Jeudi dernier, pour son avant-première nationale, le film «Le Mouton de Sada», réalisé par Pape Bouname Lopy, projeté à Canal Olympia Teranga Dakar, a rencontré son vrai public. Occasion pour le jeune réalisateur, Pape Lopy, de déclarer devant les spectateurs qu’il faut construire le cinéma avec de la rigueur et de l’audace.
Le titre ne s’invente pas. Il faut le dire, il a été bien choisi comme le montre l’intérêt du public venu en grand nombre, jeudi dernier à Canal Olympia, pour la découverte du film fiction : Le Mouton de Sada. Composé en majorité de cinéphiles, d’amoureux du 7e art, mais aussi de l’équipe du film, personne n’a voulu rater l’avant-première de ce premier long métrage de Pape Bouname Lopy, plus connu sous le nom de Pape Lopy.
D’une durée de 79 mn, il met en exergue la complicité entre Sada, neuf ans, qui a tissé une très forte relation d’amitié avec un mouton «Dou».
Mais à quelques jours de la Tabaski, Babou Diop, son père, se rend compte que le mouton, qui est destiné au sacrifice, a disparu et son fils aussi. Désemparé, il part à leur recherche. A force de chercher, Babou finit par les retrouver. Mais des retrouvailles qui ne sont pas sans conséquences car Babou se retrouve dès lors face à un dilemme. Résolu à tuer son mouton pour sauver sa dignité, mais Sada refuse cette mort pour «Dou».
De cette situation malheureusement compliquée, le réalisateur fait une histoire sensible.
Et cela grâce à une esthétique travaillée, des dialogues bien développés, une musique qui accompagne l’intrigue sans prendre le dessus. Une ambiance électrique et stressante qui plonge les spectateurs dans les dernières semaines de la célébration de la Tabaski, notamment en banlieue dakaroise pour celles et ceux qui ne disposent pas de moyens de faire le sacrifice.
On le sent d’ailleurs dans toutes les scènes du film, comme si le réalisateur a voulu faire un film d’auteur en l’écrivant à sa manière, comme il pense, pour transmettre sa propre vision de la société sénégalaise, de la réalité, surtout que l’histoire se passe dans un environnement qu’il avait lui-même connu et vécu. «Quand je fais un film, je vais vers la réalité des choses parce que pour moi, un film doit venir de nous, de notre vécu.
Et ce film est une histoire du Sénégal qui a existé et que je veux raconter.
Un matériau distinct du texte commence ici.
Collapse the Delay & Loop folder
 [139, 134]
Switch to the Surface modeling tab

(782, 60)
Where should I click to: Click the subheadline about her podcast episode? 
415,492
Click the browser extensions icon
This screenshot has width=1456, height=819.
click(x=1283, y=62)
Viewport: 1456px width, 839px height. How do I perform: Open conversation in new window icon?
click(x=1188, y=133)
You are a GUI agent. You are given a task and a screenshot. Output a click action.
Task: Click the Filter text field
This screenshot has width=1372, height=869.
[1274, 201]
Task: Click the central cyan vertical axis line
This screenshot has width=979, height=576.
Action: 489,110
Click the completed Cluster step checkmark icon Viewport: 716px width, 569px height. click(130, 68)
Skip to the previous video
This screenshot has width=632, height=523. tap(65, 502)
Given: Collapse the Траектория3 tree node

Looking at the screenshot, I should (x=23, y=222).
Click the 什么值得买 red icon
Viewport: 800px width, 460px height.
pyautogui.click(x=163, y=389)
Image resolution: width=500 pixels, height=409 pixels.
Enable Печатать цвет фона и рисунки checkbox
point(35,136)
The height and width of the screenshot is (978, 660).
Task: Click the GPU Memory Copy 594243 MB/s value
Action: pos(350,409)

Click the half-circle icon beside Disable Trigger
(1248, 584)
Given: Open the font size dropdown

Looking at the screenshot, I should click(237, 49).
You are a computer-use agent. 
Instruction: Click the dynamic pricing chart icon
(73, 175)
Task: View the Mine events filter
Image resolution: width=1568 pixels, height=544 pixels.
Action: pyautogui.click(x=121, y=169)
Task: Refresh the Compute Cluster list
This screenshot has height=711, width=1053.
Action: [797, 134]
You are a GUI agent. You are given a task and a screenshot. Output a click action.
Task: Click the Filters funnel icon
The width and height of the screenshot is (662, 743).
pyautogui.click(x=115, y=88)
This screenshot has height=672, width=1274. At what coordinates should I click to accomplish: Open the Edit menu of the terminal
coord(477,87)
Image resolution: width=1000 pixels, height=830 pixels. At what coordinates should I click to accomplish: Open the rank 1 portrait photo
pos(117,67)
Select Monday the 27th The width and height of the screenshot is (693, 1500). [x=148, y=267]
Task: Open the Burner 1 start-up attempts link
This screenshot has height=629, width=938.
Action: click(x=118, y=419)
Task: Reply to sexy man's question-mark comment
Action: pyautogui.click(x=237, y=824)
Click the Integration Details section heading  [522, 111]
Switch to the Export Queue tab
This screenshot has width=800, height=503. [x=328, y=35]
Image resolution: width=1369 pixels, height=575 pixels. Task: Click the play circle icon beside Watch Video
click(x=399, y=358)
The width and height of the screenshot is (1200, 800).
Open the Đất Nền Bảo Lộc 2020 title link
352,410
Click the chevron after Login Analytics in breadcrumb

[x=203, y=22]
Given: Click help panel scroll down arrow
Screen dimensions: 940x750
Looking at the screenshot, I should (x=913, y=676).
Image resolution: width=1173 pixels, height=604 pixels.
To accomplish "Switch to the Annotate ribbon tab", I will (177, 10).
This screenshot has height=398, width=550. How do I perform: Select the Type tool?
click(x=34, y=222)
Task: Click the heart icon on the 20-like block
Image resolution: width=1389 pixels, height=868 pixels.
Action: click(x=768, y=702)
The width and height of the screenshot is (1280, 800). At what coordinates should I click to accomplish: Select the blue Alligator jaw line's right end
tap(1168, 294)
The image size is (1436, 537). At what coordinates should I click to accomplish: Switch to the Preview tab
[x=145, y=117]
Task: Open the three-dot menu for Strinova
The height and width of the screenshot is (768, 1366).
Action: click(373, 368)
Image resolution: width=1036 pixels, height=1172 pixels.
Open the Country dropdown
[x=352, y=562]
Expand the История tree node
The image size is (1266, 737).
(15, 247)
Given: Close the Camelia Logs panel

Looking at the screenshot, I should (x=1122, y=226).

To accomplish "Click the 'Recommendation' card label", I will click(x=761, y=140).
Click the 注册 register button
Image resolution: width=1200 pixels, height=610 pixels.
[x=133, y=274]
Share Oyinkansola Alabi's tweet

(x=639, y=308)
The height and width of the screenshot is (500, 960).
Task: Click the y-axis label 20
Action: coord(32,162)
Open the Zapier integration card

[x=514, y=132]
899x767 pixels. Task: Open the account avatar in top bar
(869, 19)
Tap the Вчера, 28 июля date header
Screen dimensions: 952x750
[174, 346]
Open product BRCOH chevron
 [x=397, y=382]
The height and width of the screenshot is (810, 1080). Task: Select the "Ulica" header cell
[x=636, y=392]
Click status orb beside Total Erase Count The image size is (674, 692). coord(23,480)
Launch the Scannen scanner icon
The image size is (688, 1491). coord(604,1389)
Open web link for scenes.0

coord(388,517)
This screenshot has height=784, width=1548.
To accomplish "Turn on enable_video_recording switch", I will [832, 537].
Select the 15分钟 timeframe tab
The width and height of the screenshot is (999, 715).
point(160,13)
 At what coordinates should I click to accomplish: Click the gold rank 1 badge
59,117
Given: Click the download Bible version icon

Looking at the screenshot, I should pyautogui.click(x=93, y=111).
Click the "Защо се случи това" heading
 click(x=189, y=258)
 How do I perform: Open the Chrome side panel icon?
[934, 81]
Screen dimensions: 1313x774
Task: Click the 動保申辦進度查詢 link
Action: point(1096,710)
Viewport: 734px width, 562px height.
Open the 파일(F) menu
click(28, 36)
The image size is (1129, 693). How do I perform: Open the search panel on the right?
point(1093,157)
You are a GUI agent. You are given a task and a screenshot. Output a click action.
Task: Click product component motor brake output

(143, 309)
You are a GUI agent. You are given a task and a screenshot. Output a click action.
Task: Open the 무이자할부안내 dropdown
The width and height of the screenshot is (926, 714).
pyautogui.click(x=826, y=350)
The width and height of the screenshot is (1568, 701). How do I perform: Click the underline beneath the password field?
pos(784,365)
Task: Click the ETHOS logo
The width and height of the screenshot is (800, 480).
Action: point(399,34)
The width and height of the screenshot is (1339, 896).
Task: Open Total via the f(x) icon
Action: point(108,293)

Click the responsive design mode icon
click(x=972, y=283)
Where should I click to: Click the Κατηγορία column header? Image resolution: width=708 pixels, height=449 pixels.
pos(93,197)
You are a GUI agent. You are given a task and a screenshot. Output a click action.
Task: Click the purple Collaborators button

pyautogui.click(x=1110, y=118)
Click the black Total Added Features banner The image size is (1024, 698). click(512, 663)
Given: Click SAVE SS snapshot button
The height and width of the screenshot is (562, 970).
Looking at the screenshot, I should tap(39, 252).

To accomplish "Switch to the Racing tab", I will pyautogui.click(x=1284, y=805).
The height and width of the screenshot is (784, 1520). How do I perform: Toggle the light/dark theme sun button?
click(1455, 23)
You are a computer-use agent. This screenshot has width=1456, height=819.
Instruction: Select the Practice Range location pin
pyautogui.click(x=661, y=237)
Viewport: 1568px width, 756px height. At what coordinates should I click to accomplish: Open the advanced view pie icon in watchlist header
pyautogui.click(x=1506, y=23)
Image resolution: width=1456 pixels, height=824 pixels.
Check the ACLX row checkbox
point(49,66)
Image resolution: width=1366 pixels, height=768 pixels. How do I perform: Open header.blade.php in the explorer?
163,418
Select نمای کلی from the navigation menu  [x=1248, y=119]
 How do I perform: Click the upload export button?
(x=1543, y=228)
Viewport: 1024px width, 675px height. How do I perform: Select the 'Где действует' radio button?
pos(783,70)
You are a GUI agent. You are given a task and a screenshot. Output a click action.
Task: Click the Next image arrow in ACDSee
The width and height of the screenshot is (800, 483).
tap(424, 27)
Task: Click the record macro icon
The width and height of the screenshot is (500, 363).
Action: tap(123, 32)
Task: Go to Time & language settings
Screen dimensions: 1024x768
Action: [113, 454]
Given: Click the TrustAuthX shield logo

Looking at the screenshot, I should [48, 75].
Donc, je fais confiance à cette réalité, à cette société, à ses enfants, mais aussi à ces pères de famille qui peuvent ressentir la même chose dans la vie réelle et dans le film aussi», a déclaré Pape Lopy à la fin de la projection.
Le film comme une sorte d’effet miroir
Le film dont l’acteur principal est un mouton «Dou» est une allégorie pour dire que nous vivons dans une société où le paraître a pris le pas sur les valeurs humaines. Une société où la tradition, semble-t-il, a pris le dessus sur l’obligation religieuse (fêter la Tabaski).
A travers ce film, Pape Bouname Lopy a voulu aussi produire une œuvre exceptionnelle en abordant plusieurs problématiques qui touchent la société. Pour Sada, rien ne l’arrête, seul le bonheur du mouton le préoccupe. Dans son imaginaire, le mouton, «Dou», est un membre à part entière de la famille. «Entre le mouton et Sada, c’est une amitié sincère. Il faut le comprendre ainsi», dit Coumba, la maman de Sada, à Babou Diop dans le film.
Une amitié que le spectateur ressent dans toutes les scènes de la production.
Un film universel qui se regarde en famille. Un film qui draine des passions. Occasion pour Pape Lopy de souligner qu’il va rencontrer son vrai public. «Le film va rencontrer son vrai public. Ce sont les histoires des gens de Dakar. On a envie d’exprimer et d’explorer nos sentiments et points de vue sur notre société de par le cinéma. Et ce film est comme une sorte d’effet miroir.
C’est un film sincère. Un film de combat. Donc, construisons notre cinéma avec de la rigueur, avec de l’audace. On a besoin d’un cinéma qui va trouver sa valeur, qui va être regardé par notre public», explique le réalisateur avec fierté, tout en indiquant que ce n’était pas évident de le réaliser.
Car, il a été négligé au début et l’accompagnement est venu en cours de réalisation.
Produit par le Groupe Lydel Com et financé avec une post-production réalisée par le Centre Yennenga, Le Mouton de Sada, selon son réalisateur, sera dans toutes les salles de Canal Olympia d’Afrique de l’Ouest, jusqu’au 10 décembre. Il sera également projeté du 4 décembre 2023 au 24 janvier 2024 dans les centres culturels régionaux du Sénégal, mais aussi sera disponible sur la plateforme Wido.